To summarise, a pivot aggregation column can have the following properties:

  • id - the id of the group column - mandatory

  • label - the label of the group column - optional

  • aggregation - the aggregation to use - mandatory. Current available values are:

    • for dataType = number
      • sum
      • avg
      • min
      • max
      • count
      • distinct
    • for dataType = text
      • count
      • distinct
Example with one pivot column and 2 aggregation columns
Fork

The example has the following configuration

  • one pivot column defined - the language column.
  • two aggregations are configured - the stars and closed_issues_count columns are aggregated with the sum function.
  • one group column - group by license

Using group columns - via pivotGroupColumns

For defining grouping in pivot views, you need to use the pivotGroupColumns property, which will be an array of columns, each with an id property (this is the id that will be used for the respective group column).

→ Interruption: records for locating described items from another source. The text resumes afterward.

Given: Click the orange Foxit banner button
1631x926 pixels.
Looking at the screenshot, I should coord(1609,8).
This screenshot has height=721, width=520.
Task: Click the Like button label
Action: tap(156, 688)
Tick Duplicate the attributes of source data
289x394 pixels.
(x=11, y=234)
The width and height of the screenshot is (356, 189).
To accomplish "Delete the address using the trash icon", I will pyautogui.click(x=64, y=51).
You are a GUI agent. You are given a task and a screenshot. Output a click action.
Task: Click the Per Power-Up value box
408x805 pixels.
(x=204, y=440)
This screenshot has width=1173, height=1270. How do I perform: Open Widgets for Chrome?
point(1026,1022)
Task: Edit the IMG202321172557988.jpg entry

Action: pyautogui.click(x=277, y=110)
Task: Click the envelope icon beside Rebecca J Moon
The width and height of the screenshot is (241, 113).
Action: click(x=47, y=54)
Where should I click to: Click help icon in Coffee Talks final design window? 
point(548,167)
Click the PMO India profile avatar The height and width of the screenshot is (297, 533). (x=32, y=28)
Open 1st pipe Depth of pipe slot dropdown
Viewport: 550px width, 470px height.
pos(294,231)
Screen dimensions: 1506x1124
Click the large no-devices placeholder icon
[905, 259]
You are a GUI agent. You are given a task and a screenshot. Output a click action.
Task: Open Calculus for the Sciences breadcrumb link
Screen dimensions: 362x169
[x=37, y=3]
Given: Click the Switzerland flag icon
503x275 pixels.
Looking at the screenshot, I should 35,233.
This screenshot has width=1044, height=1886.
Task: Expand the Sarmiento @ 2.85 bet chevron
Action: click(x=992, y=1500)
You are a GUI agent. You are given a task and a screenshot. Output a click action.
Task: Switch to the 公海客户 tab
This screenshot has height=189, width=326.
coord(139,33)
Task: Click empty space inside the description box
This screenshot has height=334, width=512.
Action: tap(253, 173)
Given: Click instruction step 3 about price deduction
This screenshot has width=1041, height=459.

Besides the id propety, a group column in pivot view needs to have a groupBy property (either a string or an array, just like group columns in table views), which references the column(s) to group by. So the values in the groupBy need to be columns already defined in the globalEntities.availableColumns object (or in the view.privateEntities.availableColumns).

Find Out More

See Defining Row Groups for more details on the definition of a group column. Group columns work the same in both table and pivot views.

Grouping with multiple individual group columns
const pivotGroupColumns = [
  {
    id: 'license-group';
    label: 'Type of License';
    groupBy: 'license';
  },
  {
    id: 'x';
    label: 'X';
    groupBy: 'language';
  },
];
Grouping with a single group columns that groups by multiple fields
const pivotGroupColumns = [
  {
    id: 'multi-group';
    label: 'Group by license and language';
    groupBy: ['license', 'language'];
  },
];

To summarise, a pivot group column can have the following properties:

  • id - the id of the group column - mandatory
  • groupBy - the column(s) to group by (string or string[]) - mandatory
  • label - the label of the group column - optional

Column totals

You can use showTotalColumns to decide whether and where to show column totals. Available options are:

  • false - don't show column totals
  • 'start' - show column totals at the start
  • 'end' - show column totals at the end

Default value is 'end'.

Note

This is only used if there are at least 2 pivot columns defined.

Pivot with showTotalColumns = start
Fork

There are two pivot columns - language and has_pages - and the showTotalColumns property is set to 'start'.